WORK TASK => With the pictures left out, every record must be reproduced exactly.
------------------------
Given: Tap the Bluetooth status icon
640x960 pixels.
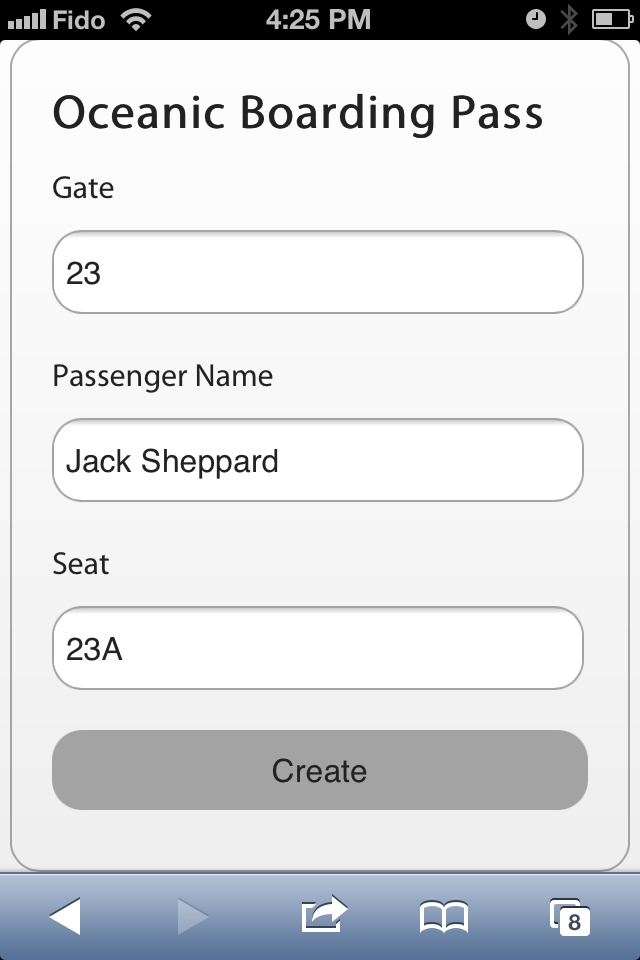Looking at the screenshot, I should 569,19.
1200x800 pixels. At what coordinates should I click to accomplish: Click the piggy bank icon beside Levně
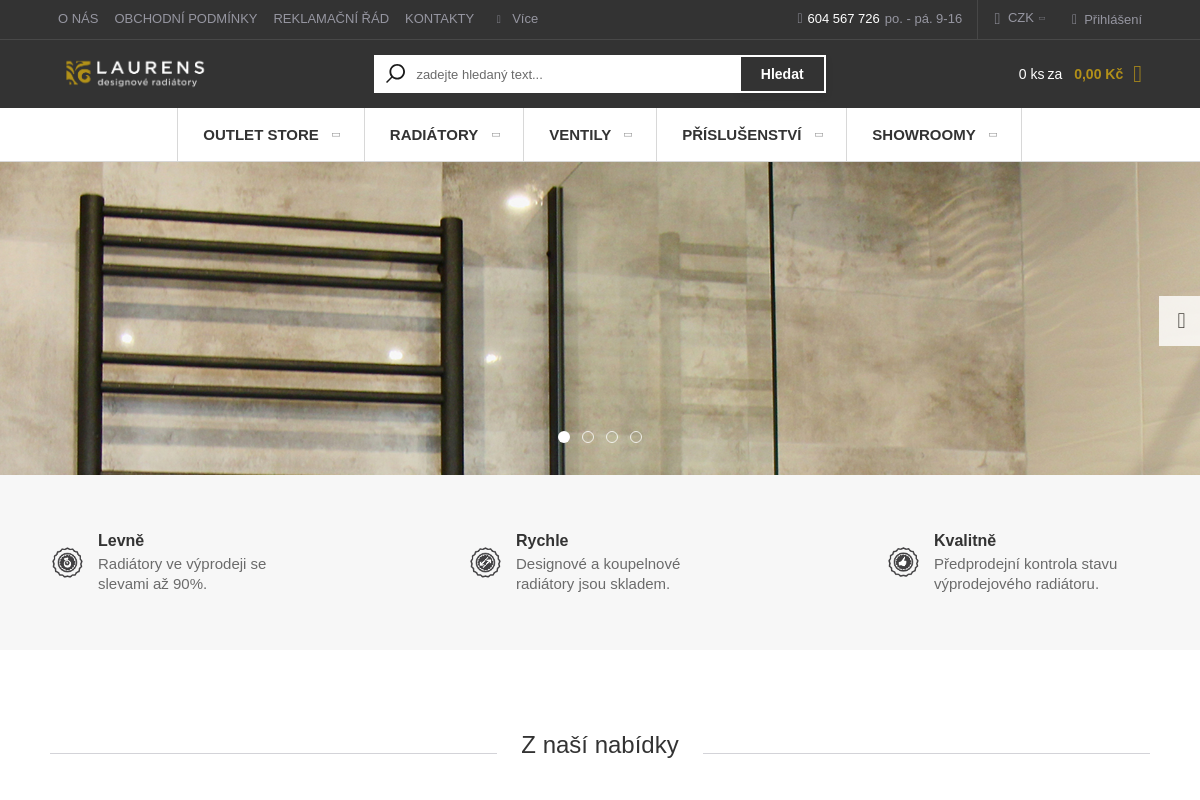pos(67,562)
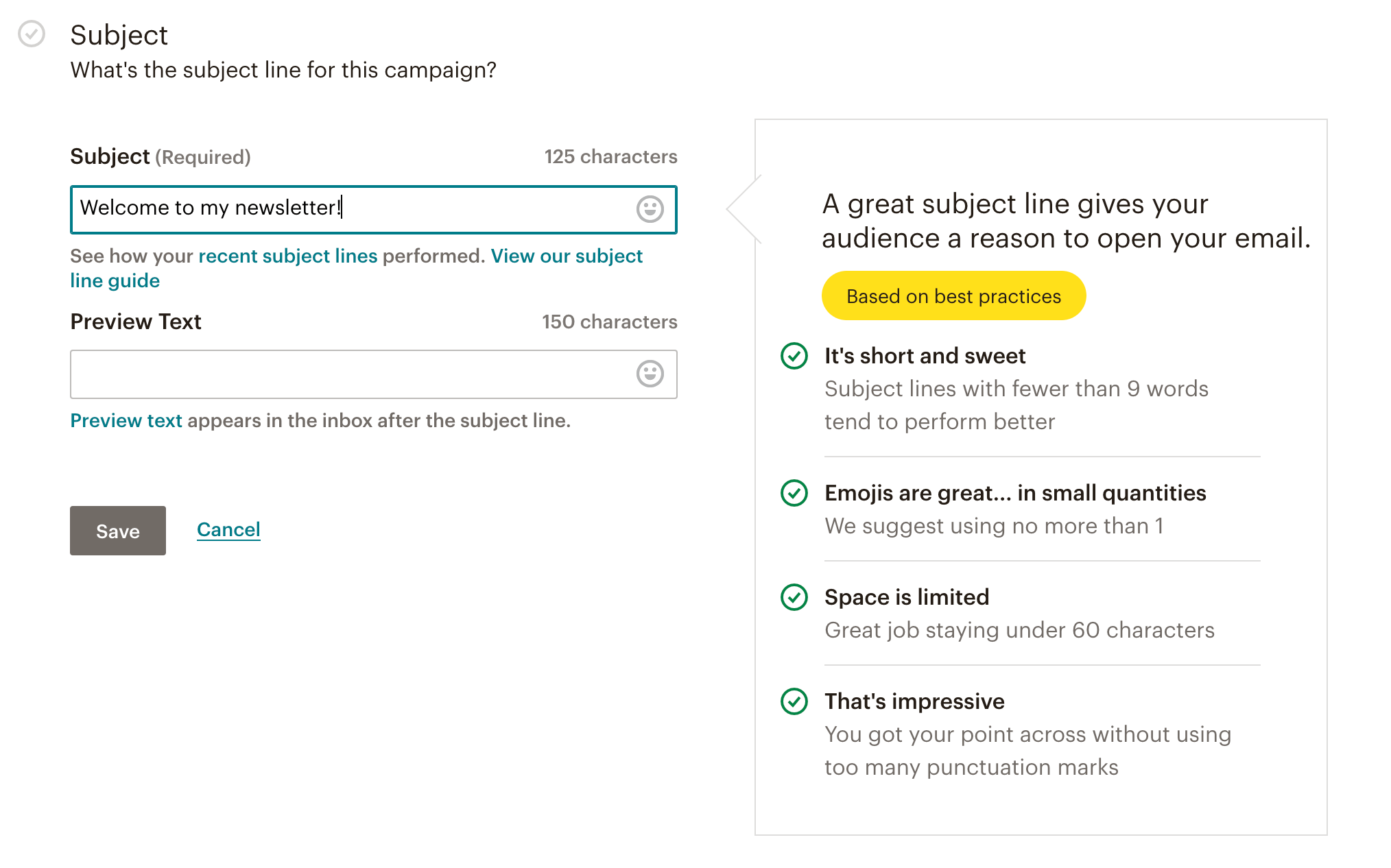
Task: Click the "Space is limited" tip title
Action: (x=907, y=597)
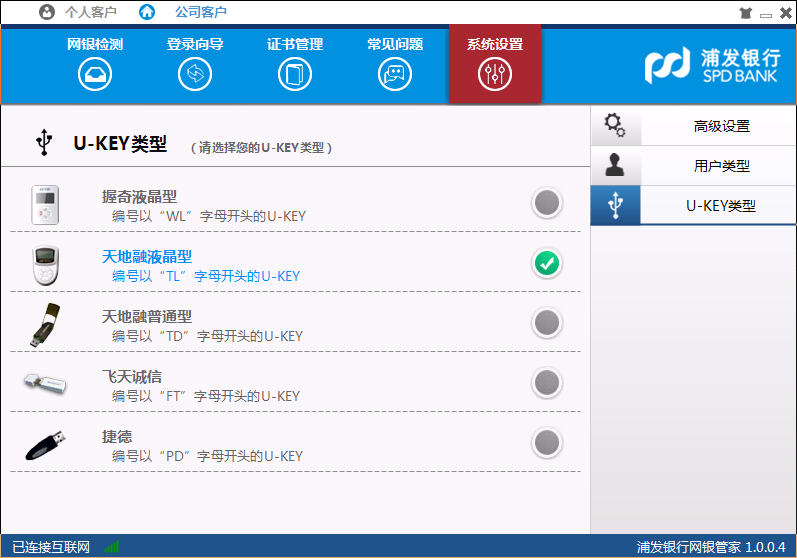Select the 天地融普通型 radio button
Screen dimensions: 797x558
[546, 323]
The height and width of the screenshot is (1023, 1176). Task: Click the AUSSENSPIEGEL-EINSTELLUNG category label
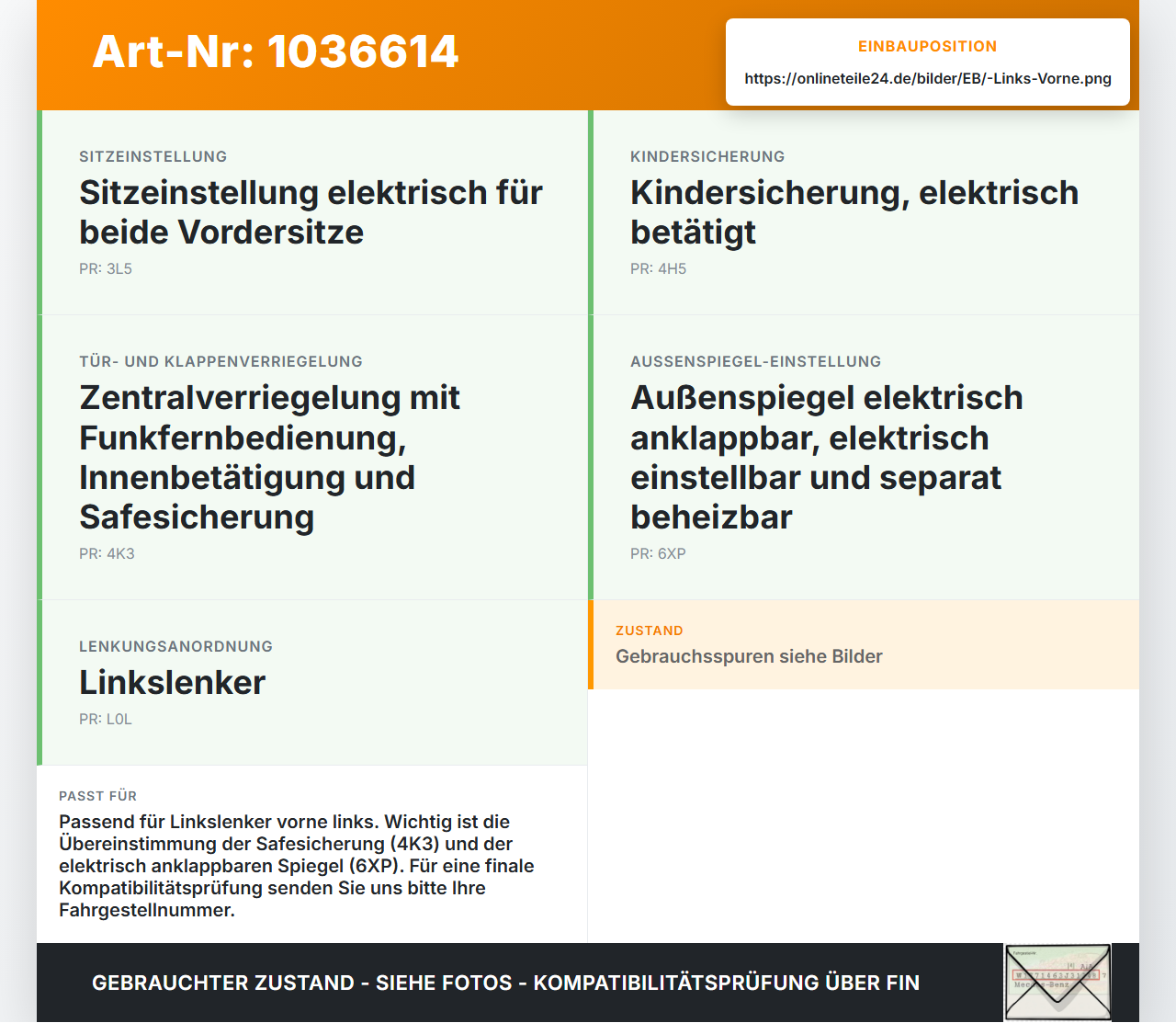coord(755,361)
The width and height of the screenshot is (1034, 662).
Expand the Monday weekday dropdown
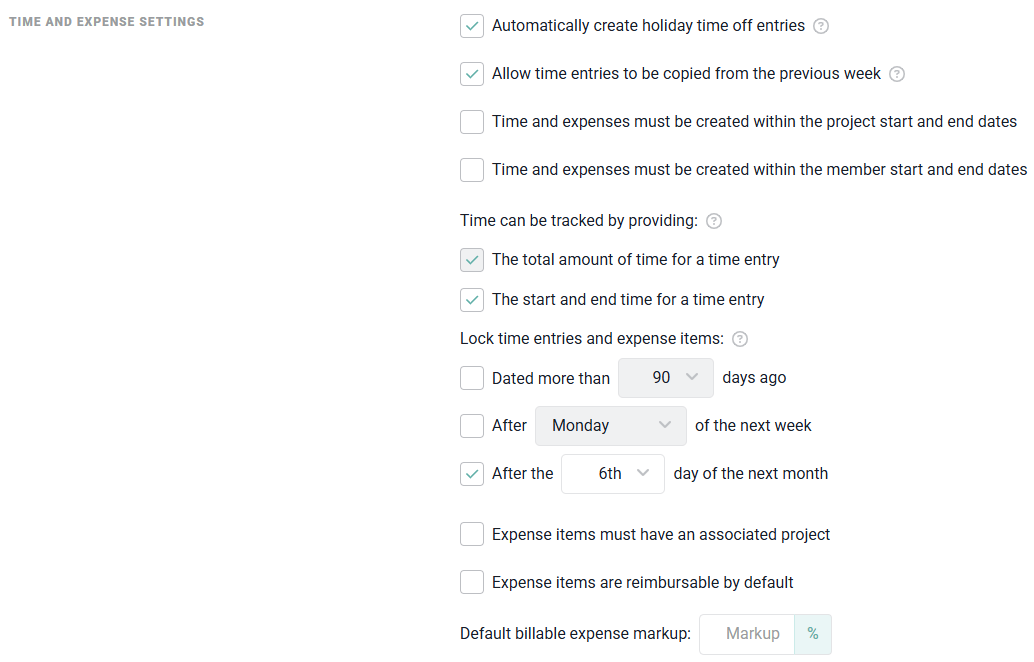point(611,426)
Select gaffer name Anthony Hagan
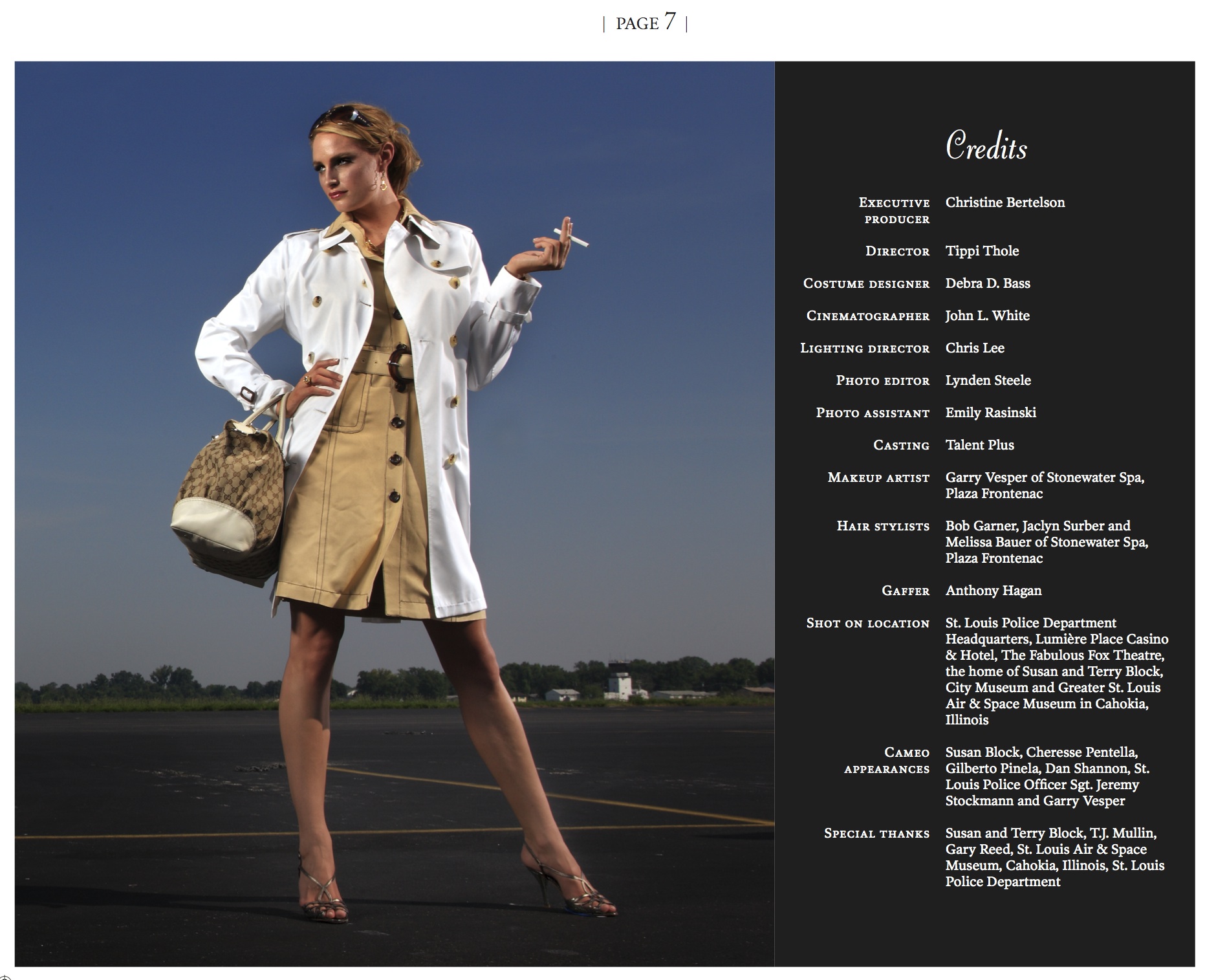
------------------------
RESULT OF THIS EXERCISE =>
Given: Tap the Bluetooth status icon
640x960 pixels.
Looking at the screenshot, I should 569,19.
1200x800 pixels. At what coordinates should I click to accomplish: Click the piggy bank icon beside Levně
pos(67,562)
Task: Click the "Space is limited" tip title
Action: (x=907, y=597)
Select the 天地融普通型 radio button
Screen dimensions: 797x558
[546, 323]
The height and width of the screenshot is (1023, 1176). Task: Click the AUSSENSPIEGEL-EINSTELLUNG category label
coord(755,361)
The width and height of the screenshot is (1034, 662).
Expand the Monday weekday dropdown
point(611,426)
Select gaffer name Anthony Hagan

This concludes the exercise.